AIM OF THE TASK> Using the listing below, copy exactly each line from the one that has "Task: Select the 'French' row label" through the one that has "The image size is (1024, 576)."; omit the pictures.

[DATA TO USE — start]

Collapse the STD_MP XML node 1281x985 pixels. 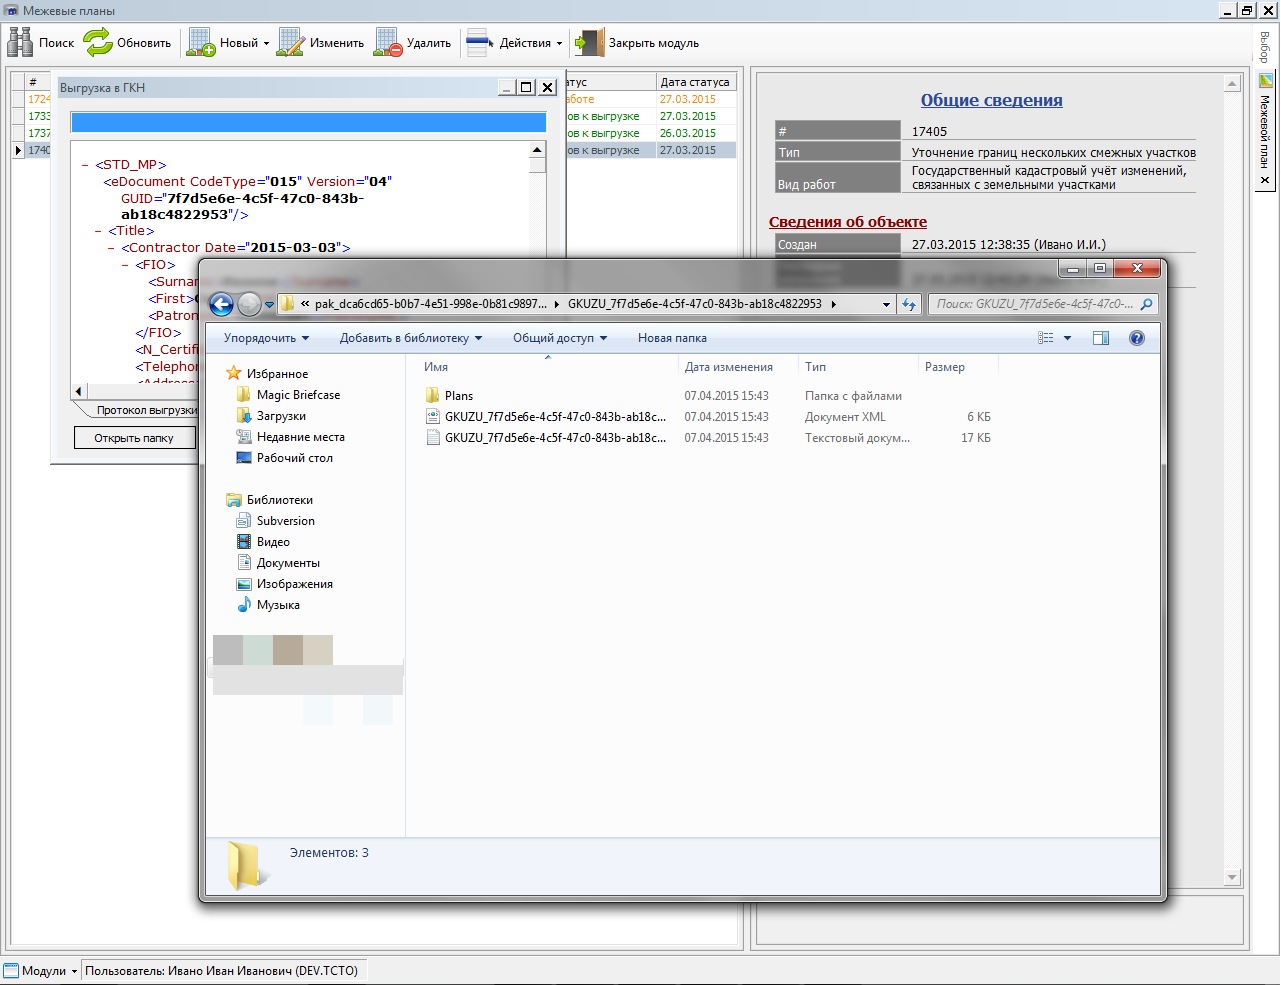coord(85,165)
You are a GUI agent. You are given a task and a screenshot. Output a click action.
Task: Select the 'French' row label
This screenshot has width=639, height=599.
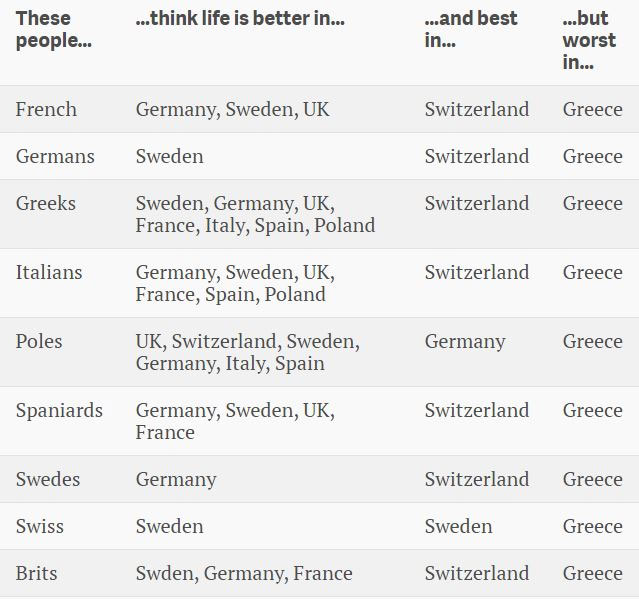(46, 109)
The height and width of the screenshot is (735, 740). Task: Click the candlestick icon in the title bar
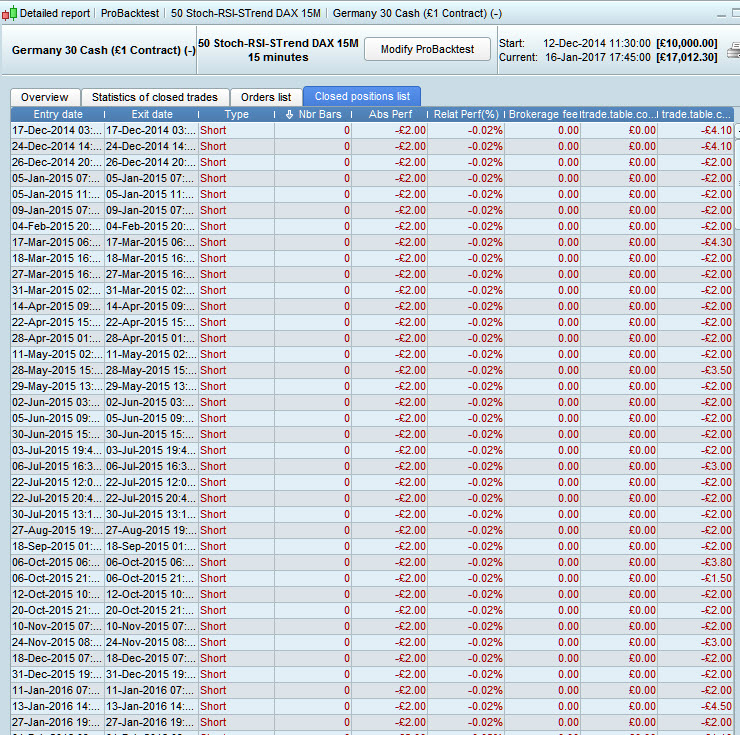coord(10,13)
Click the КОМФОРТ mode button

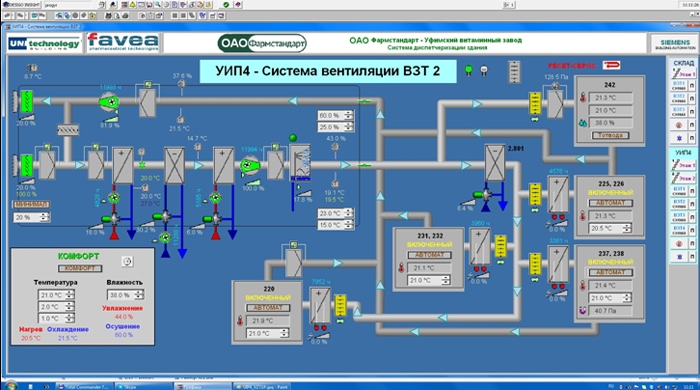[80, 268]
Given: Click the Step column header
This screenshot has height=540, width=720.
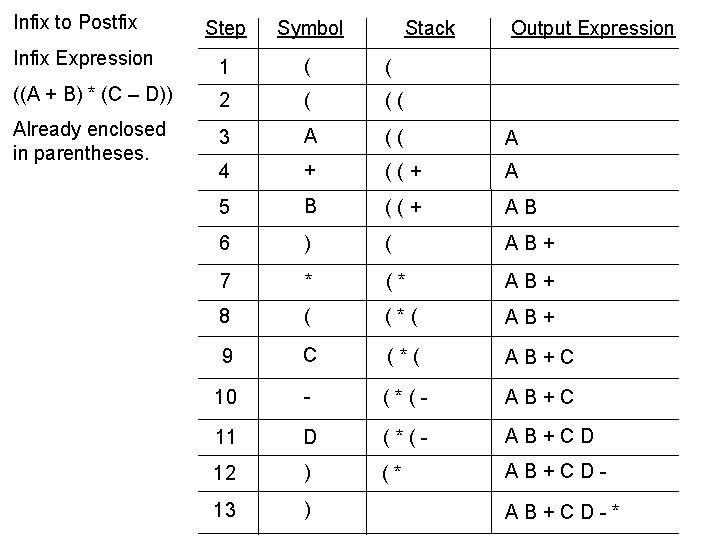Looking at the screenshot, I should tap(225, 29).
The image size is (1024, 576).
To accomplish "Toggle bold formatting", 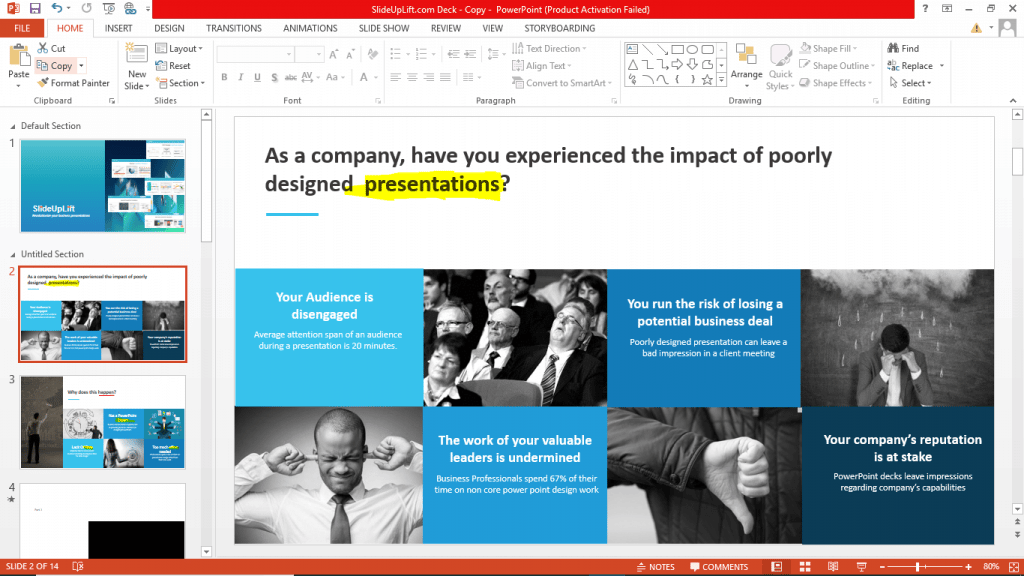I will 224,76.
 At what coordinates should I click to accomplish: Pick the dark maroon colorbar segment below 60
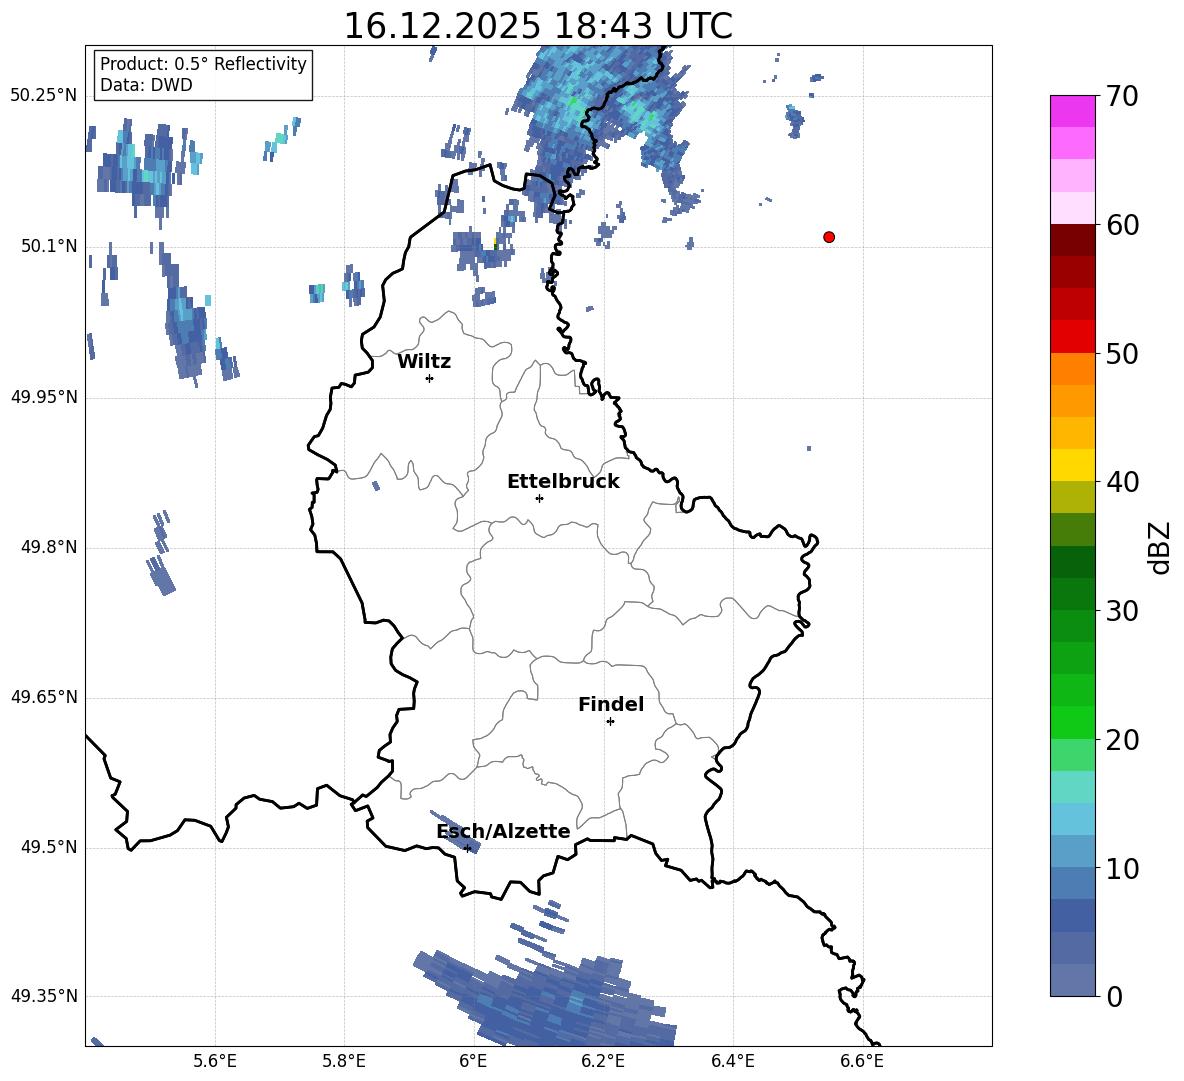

[DATA TO USE — finish]

SOLUTION FOR THIS EXERCISE>
Task: Select the 'French' row label
This screenshot has width=639, height=599.
(46, 109)
The height and width of the screenshot is (735, 740). Task: Click the candlestick icon in the title bar
coord(10,13)
Click the КОМФОРТ mode button

[80, 268]
Given: Click the Step column header
This screenshot has height=540, width=720.
Looking at the screenshot, I should tap(225, 29).
The image size is (1024, 576).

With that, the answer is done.